The Seoul Bankruptcy Court's Rehabilitation Division 4 ruled that Homeplus' revised rehabilitation plan, submitted June 30, was not financially viable. The court said the company needs at least 200 billion won in operating funds to carry out the plan while keeping its business running, but has yet to secure the money. With no realistic prospect of implementing the plan, the court ordered the rehabilitation proceedings terminated.
The court also pointed to the company's deteriorating financial position. While Homeplus completed the sale of its Homeplus Express supermarket business, it has yet to attract buyers for its remaining operations, which continue to operate.

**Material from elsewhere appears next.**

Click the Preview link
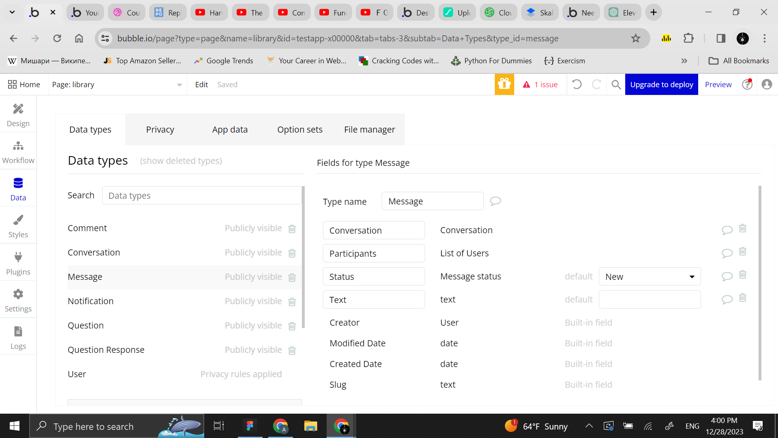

At the same time, revenue has declined as priority claims have risen sharply. The court said allowing the business to continue under those conditions would only add to debts that must be paid first, including supplier payments and employee wages.
The court could have extended the deadline for confirming a rehabilitation plan until September under South Korea's Debtor Rehabilitation and Bankruptcy Act. Instead, it brought the process to an immediate close, signaling its view that Homeplus was unlikely to secure the necessary financing even with more time. Samil PwC, the court-appointed rehabilitation examiner, estimated the company's going-concern value at 2.5058 trillion won, significantly below its liquidation value of 3.6816 trillion won, and concluded that outside funding would be essential for any viable restructuring.

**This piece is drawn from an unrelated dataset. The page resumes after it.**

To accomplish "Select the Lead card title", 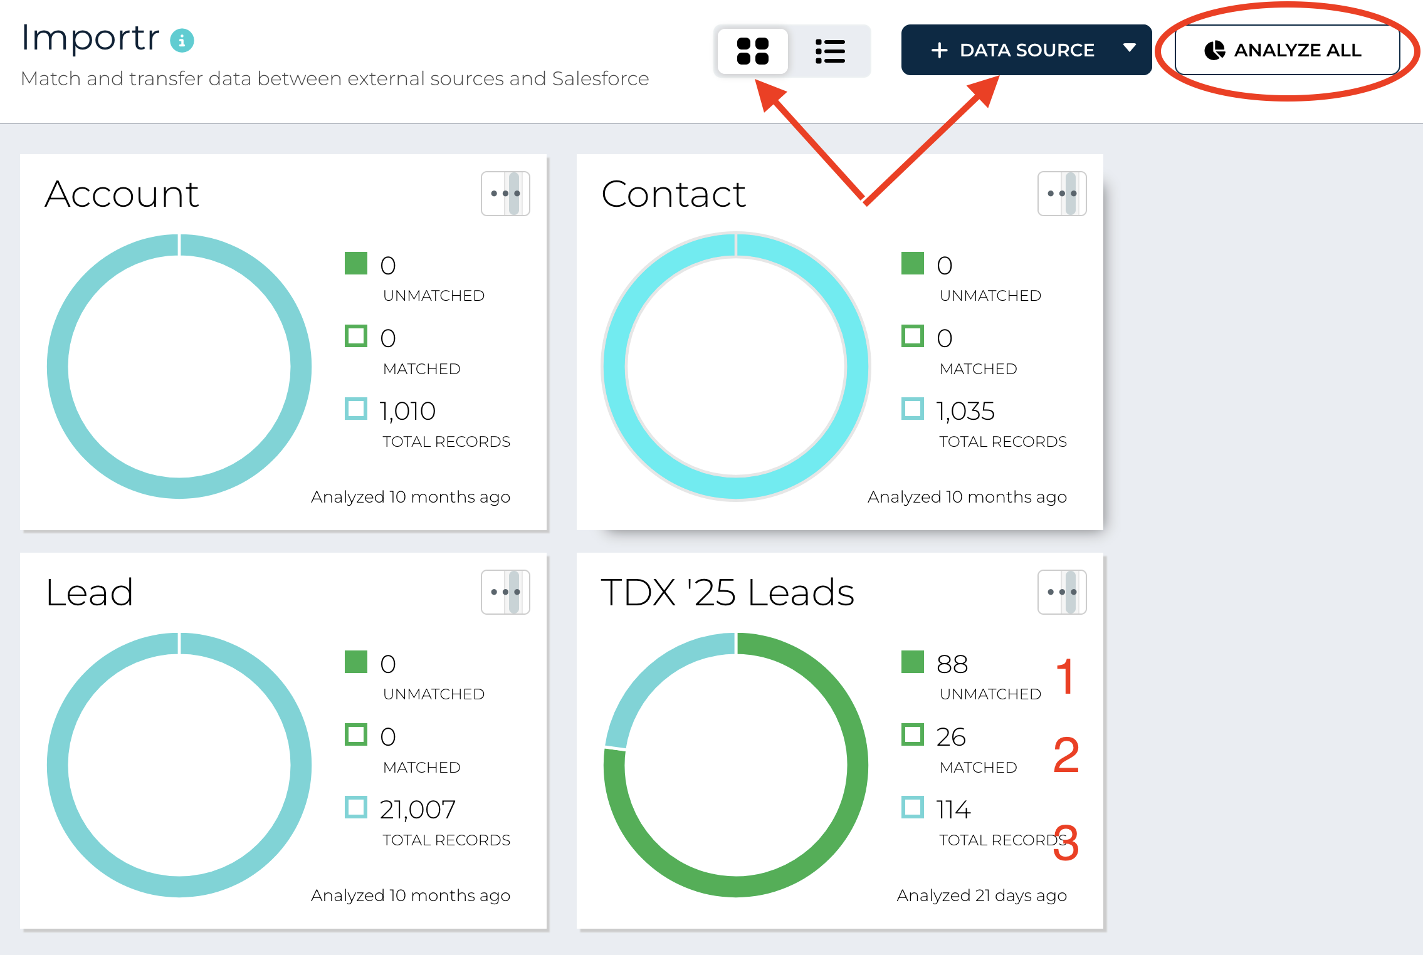I will [90, 592].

The court said Homeplus has 14 days to appeal the ruling. It also said the rehabilitation process could be reopened if the company succeeds in raising the required 200 billion won. For now, however, those efforts remain stalled amid a dispute between Homeplus' controlling shareholder, MBK Partners, and its largest creditor, Meritz Financial Group.
Homeplus' financial troubles came into full view after its credit rating was downgraded in February last year. Since acquiring the retailer in 2015, MBK Partners, led by Chairman Kim Byung-joo, has relied in part on sale-and-leaseback transactions to reduce acquisition debt. The strategy eased borrowing pressures but left the company burdened with rising lease payments and interest costs, contributing to mounting operating losses. Homeplus sought court-led rehabilitation in March last year.
In a statement released Friday, Homeplus said Meritz Financial Group had declined to provide additional financing, arguing that a 100 billion won joint guarantee from MBK Partners and Chairman Kim Byung-joo was insufficient. The retailer appealed to Meritz to extend a 200 billion won working capital loan. Meritz rejected that claim, saying Kim had not personally guaranteed the group's earlier 100 billion won emergency operating loan.